In other words, imagine a world in which the disease persists, and is accepted, as something that is far less deadly than it was last year—more like a bad flu than a common cold. As with influenza, the world might lose hundreds of thousands of people to this illness each year. And yet we would come to see its toll as being within the bounds of acceptable loss. As with diseases like malaria, HIV, influenza, and so many others, enormous effort and resources would go into preventing infections and treating sick people. But the singular global war against the SARS-CoV-2 virus that began in 2020 would fade in intensity. Instead of working toward a post-COVID future, we’d come to see the disease as yet another unfortunate but inevitable feature of the modern world.

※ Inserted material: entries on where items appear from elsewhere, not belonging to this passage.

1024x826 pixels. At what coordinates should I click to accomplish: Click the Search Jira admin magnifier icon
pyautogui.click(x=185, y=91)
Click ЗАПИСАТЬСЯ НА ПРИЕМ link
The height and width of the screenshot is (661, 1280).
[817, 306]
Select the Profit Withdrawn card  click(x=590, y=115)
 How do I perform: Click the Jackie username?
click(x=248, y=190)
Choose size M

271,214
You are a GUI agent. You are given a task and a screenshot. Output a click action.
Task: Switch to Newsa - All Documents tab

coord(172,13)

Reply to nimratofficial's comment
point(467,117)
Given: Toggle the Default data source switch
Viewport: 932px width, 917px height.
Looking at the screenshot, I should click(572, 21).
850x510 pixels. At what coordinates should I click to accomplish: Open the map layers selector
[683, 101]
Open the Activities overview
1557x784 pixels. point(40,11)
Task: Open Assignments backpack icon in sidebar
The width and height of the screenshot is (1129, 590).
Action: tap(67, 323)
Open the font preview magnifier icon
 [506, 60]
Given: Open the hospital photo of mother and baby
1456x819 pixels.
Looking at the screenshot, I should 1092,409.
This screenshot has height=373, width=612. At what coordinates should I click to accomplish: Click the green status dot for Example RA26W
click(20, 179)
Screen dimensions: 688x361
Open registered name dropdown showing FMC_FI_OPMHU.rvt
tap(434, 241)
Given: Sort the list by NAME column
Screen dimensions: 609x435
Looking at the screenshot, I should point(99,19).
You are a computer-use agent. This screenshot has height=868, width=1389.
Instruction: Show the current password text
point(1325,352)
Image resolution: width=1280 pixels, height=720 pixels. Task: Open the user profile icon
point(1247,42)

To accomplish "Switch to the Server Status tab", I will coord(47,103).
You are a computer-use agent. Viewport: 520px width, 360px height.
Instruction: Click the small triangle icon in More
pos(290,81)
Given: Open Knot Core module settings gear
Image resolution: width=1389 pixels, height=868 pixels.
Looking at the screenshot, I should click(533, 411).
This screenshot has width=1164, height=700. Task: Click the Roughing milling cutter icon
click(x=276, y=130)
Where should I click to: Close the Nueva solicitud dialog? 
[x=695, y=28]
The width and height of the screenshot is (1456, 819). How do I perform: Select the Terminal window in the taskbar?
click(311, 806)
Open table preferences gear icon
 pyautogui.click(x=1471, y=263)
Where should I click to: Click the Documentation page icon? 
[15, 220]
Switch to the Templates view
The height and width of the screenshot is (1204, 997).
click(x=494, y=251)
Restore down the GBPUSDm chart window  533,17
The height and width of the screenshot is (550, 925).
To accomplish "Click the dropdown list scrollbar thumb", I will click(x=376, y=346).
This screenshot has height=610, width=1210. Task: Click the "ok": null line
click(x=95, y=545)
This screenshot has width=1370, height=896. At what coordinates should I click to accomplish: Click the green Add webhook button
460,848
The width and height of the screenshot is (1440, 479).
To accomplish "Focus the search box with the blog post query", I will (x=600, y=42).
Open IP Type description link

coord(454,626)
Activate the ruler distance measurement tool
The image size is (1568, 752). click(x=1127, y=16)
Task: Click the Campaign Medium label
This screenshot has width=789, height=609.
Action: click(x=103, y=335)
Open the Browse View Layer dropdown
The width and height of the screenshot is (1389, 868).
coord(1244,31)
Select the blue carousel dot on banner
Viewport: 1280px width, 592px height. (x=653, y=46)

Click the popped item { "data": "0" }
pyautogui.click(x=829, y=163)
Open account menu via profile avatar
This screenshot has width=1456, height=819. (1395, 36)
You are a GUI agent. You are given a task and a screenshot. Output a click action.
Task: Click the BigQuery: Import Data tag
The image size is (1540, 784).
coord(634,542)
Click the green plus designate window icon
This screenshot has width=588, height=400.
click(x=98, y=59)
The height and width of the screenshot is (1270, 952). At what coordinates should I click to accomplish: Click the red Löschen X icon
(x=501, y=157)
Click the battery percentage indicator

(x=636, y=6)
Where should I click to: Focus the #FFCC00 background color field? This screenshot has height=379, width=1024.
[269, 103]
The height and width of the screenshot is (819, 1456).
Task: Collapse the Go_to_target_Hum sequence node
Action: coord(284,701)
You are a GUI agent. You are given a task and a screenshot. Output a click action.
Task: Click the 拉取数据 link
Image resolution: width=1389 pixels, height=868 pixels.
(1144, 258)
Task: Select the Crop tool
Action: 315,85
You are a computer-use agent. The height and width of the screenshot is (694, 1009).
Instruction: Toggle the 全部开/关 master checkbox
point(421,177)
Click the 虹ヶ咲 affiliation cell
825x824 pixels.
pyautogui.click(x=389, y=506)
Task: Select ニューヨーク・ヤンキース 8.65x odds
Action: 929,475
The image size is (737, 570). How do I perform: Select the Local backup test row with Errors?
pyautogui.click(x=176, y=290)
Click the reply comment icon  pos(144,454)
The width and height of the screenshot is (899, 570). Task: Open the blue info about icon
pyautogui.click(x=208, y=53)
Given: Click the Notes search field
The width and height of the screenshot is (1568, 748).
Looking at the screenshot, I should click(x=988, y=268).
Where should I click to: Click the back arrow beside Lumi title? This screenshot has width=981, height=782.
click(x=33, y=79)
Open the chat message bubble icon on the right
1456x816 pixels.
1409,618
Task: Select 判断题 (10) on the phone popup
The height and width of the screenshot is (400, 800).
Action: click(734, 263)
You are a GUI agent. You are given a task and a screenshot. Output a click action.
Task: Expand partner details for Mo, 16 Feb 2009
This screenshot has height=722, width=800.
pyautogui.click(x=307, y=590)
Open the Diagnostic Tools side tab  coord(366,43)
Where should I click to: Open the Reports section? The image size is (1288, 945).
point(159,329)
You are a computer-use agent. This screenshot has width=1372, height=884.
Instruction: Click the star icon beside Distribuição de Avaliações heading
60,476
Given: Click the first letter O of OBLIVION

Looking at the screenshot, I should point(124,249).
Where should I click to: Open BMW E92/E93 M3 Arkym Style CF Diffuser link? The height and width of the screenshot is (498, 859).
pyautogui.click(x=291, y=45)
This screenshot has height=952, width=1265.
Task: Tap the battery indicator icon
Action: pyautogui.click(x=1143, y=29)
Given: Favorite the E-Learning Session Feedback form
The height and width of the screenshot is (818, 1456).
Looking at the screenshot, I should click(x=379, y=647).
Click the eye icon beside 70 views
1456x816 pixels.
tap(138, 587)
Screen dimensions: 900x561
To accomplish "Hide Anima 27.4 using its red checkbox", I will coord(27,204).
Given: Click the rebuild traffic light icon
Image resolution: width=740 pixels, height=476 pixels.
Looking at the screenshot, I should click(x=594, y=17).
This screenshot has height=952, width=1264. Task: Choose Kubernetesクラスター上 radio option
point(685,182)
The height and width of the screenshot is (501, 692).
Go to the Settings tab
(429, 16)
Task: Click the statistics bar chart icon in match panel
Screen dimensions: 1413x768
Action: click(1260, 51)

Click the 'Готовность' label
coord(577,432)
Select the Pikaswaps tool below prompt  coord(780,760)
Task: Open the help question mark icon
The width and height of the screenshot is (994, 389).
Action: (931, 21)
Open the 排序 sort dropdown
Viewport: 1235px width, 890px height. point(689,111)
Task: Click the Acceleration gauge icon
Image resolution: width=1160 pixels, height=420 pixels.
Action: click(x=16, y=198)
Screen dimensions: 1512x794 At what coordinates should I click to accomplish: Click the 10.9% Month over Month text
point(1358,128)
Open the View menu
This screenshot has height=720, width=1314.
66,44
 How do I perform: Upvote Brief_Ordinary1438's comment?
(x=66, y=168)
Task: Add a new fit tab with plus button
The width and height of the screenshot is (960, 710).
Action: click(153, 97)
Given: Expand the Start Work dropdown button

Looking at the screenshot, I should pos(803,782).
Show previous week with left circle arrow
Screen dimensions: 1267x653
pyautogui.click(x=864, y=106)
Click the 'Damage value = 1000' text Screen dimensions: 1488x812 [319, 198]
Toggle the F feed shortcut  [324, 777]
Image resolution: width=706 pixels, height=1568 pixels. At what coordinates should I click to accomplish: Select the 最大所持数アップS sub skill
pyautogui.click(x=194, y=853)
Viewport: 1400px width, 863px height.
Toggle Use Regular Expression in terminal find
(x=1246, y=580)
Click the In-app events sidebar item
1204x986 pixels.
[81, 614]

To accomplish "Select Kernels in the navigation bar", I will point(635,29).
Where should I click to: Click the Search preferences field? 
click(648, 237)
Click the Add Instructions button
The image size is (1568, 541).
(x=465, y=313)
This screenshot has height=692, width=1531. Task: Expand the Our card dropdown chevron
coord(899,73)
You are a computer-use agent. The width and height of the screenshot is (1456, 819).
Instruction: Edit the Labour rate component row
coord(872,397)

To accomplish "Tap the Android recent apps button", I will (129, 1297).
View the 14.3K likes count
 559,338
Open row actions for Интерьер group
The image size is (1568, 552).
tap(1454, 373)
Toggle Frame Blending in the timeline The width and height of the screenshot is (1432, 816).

This version of COVID-21 would be most dangerous, not because the virus has developed some new, sinister mutation, and not because our vaccines turn out to be inadequate. The risk instead would come from the way that it’s normalized. As the bioethicist Jackie Scully wrote in 2004, diseases morph “partly as a result of increasing expectations of health [and] partly due to changes in diagnostic ability, but mostly for a mixture of social and economic reasons.” They change with how we perceive them, and react to them.
We are at an inflection point that will change the reality of this disease. The most insidious future is one in which we fail to change our moral benchmarks, and end up measuring the danger of COVID-21 by the standards of 2020. If wealthy countries with early access to vaccines abandon continued, global coronavirus-vaccination efforts as their cases fall or when the disease becomes milder for them, a still-severe disease could haunt the world indefinitely—and lead to rebounds everywhere.